Towards Omnidirectional Reasoning with 360-R1: A Dataset, Benchmark, and GRPO-based Method
Xinshen Zhang, Zhen Ye, Xu Zheng
TL;DR
This work addresses the gap in omnidirectional visual understanding by introducing OmniVQA, the first open ODI-VQA dataset and benchmark built on ERP panoramas, and detailing three question types that target polar-region distortions. It proposes a 360-R1 post-training framework using rule-based reinforcement learning with Group Relative Policy Optimization, employing three specialized rewards to improve reasoning, answer accuracy, and output formatting. Empirical results show that 360-R1 yields consistent improvements over multiple state-of-the-art MLLMs on the OmniVQA benchmark, driven by the structured reasoning guidance and a reasoning- and format-aware training regime. The contributions enable more reliable panoramic reasoning for applications in AR, embodied AI, and immersive systems, while acknowledging limitations such as dataset scale and indoor focus, and outlining future work on outdoor scenes, efficiency, and multimodal expansion.
Abstract
Omnidirectional images (ODIs), with their 360° field of view, provide unparalleled spatial awareness for immersive applications like augmented reality and embodied AI. However, the capability of existing multi-modal large language models (MLLMs) to comprehend and reason about such panoramic scenes remains underexplored.

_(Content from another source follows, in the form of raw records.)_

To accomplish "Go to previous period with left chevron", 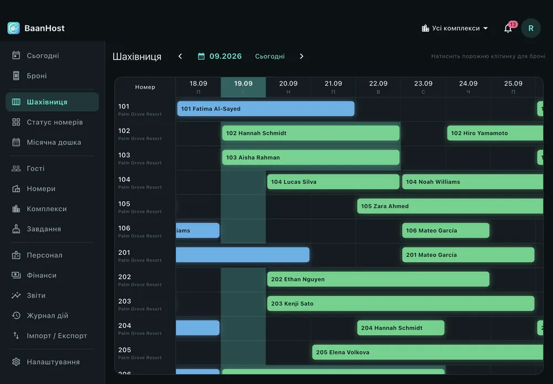I will pyautogui.click(x=180, y=56).
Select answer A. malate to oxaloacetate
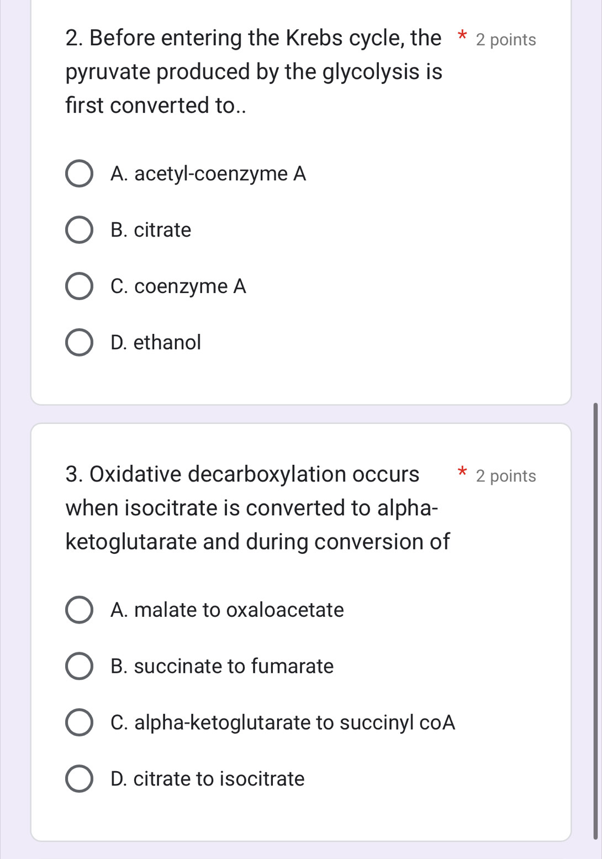 coord(79,610)
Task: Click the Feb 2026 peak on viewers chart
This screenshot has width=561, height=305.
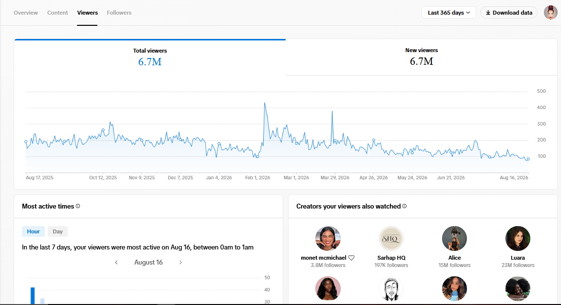Action: tap(265, 103)
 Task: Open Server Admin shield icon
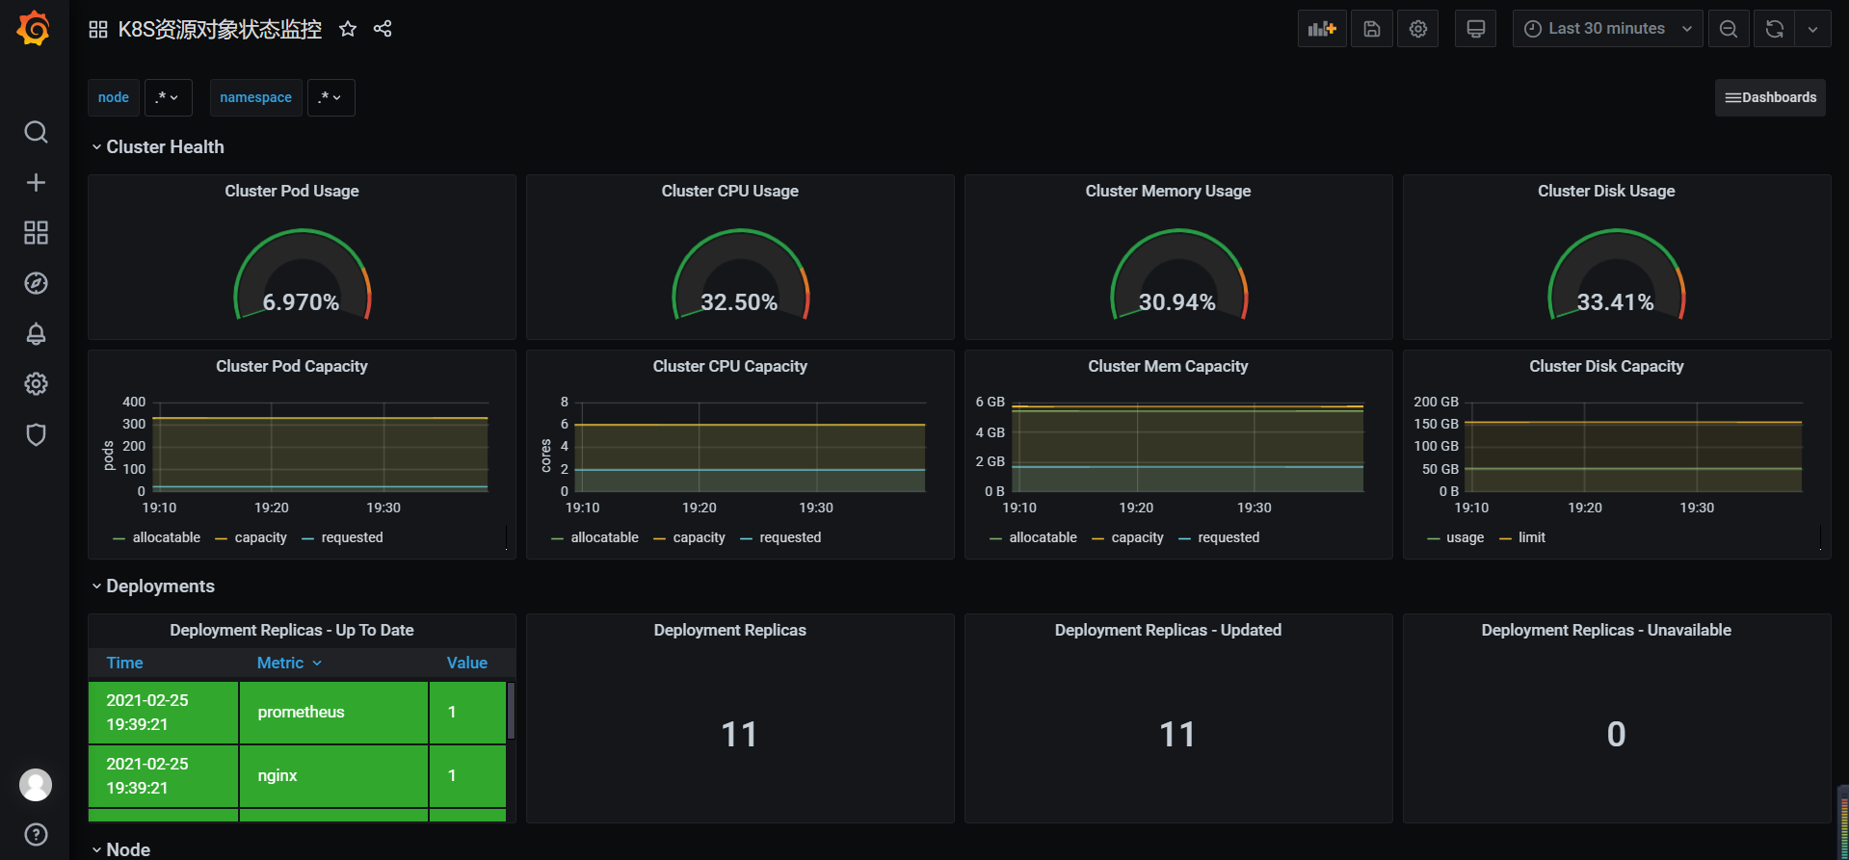tap(36, 434)
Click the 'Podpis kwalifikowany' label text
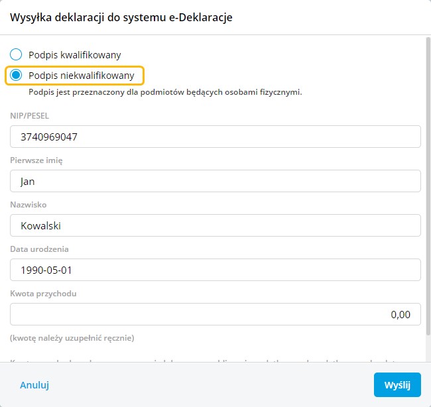The image size is (431, 407). coord(74,55)
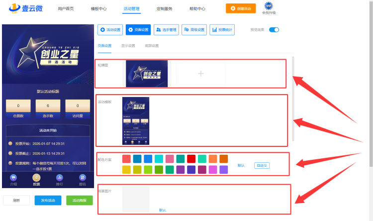Screen dimensions: 373x221
Task: Open 投票统计 with the chart icon
Action: click(222, 30)
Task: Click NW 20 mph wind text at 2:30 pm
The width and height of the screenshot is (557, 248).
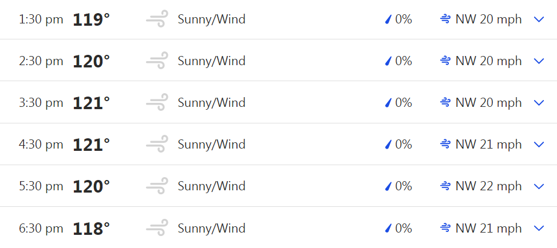Action: pos(488,61)
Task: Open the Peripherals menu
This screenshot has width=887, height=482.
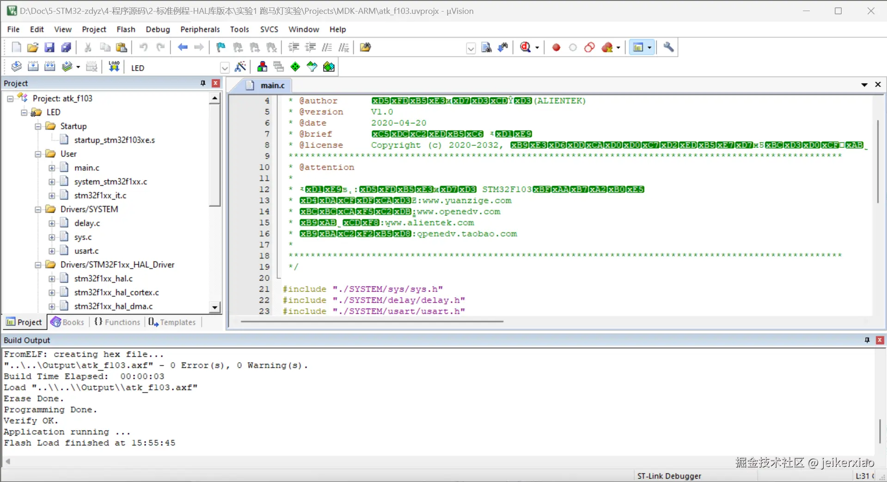Action: coord(200,29)
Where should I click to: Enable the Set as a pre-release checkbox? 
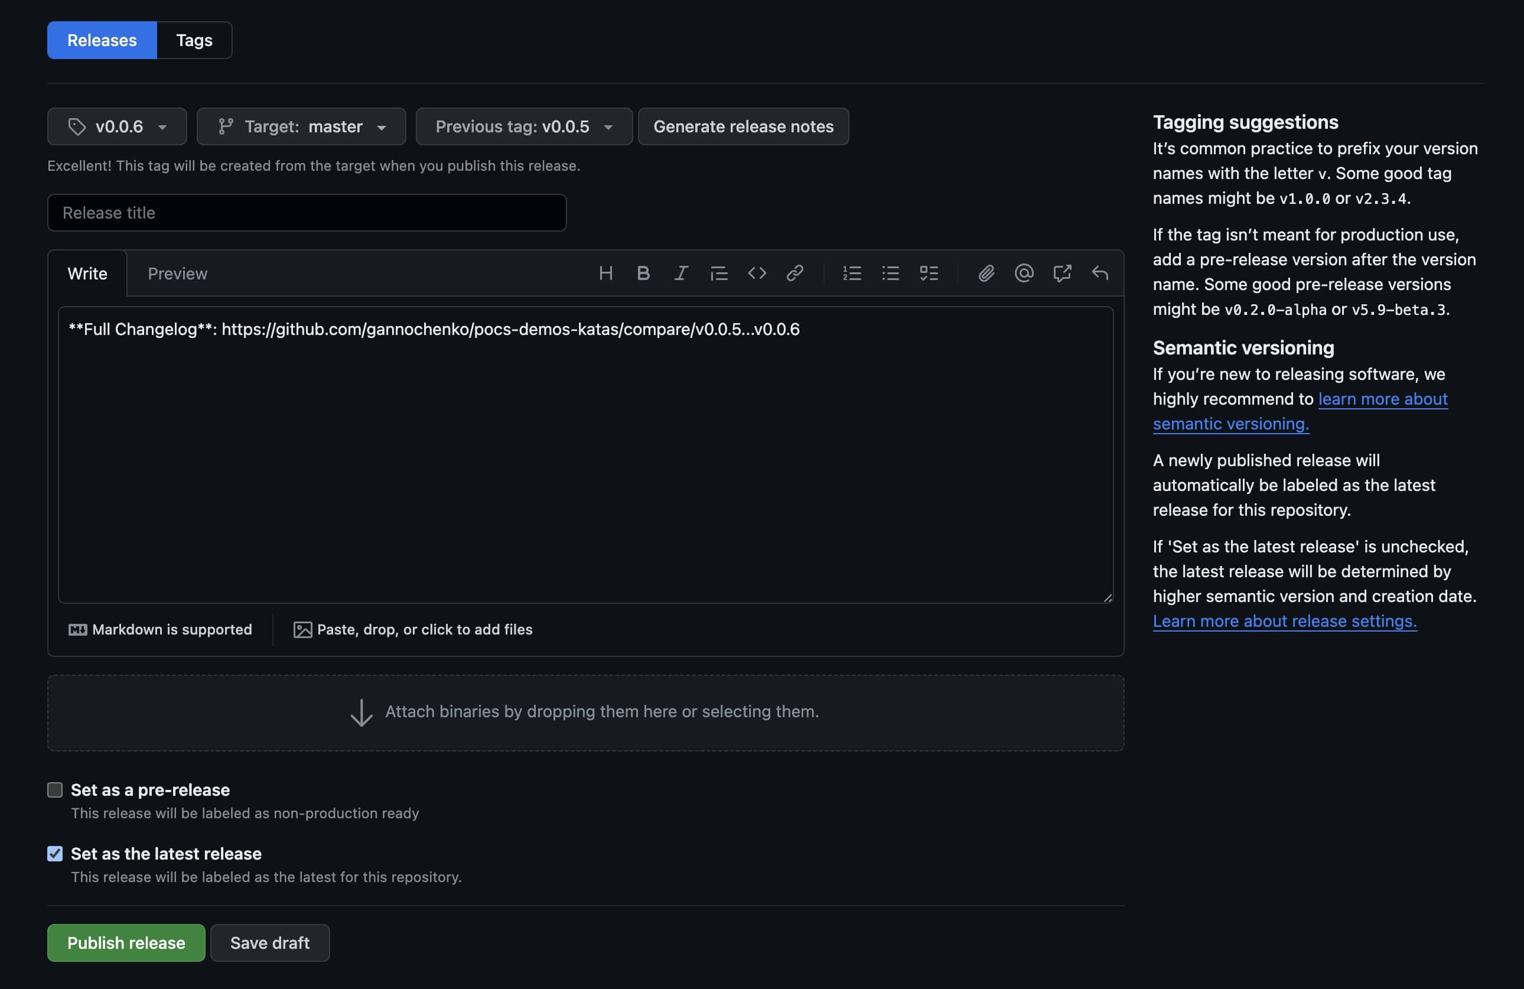pyautogui.click(x=55, y=790)
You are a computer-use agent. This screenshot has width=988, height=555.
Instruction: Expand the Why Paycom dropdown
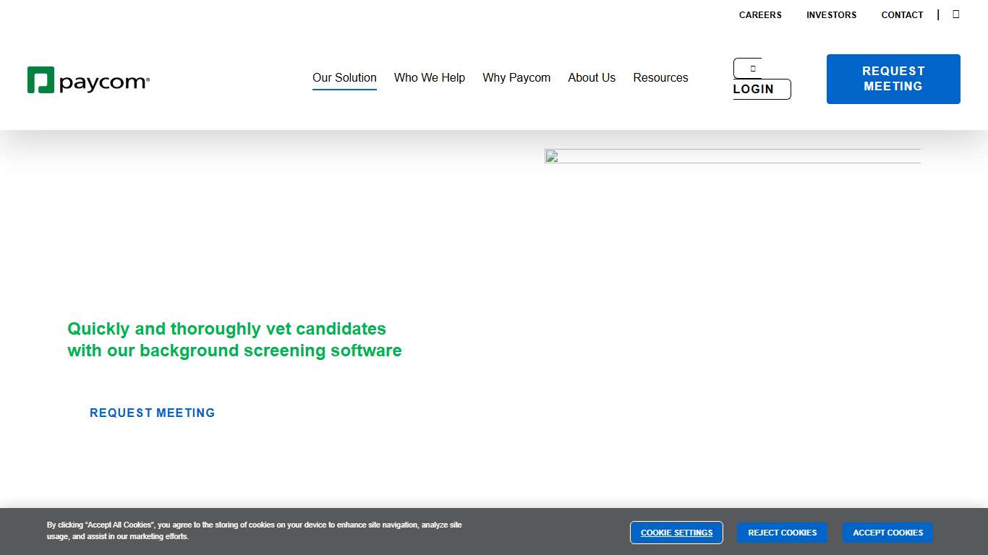click(516, 77)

This paper addresses this gap by introducing OmniVQA, the first dataset and conducting the first benchmark for omnidirectional visual question answering. Our evaluation of state-of-the-art MLLMs reveals significant limitations in handling omnidirectional visual question answering, highlighting persistent challenges in object localization, feature extraction, and hallucination suppression within panoramic contexts. These results underscore the disconnect between current MLLM capabilities and the demands of omnidirectional visual understanding, which calls for dedicated architectural or training innovations tailored to 360° imagery. Building on the OmniVQA dataset and benchmark, we further introduce a rule-based reinforcement learning method, 360-R1, based on Qwen2.5-VL-Instruct. Concretely, we modify the group relative policy optimization (GRPO) by proposing three novel reward functions: (1) reasoning process similarity reward, (2) answer semantic accuracy reward, and (3) structured format compliance reward. Extensive experiments on our OmniVQA demonstrate the superiority of our proposed method in omnidirectional space (+6% improvement).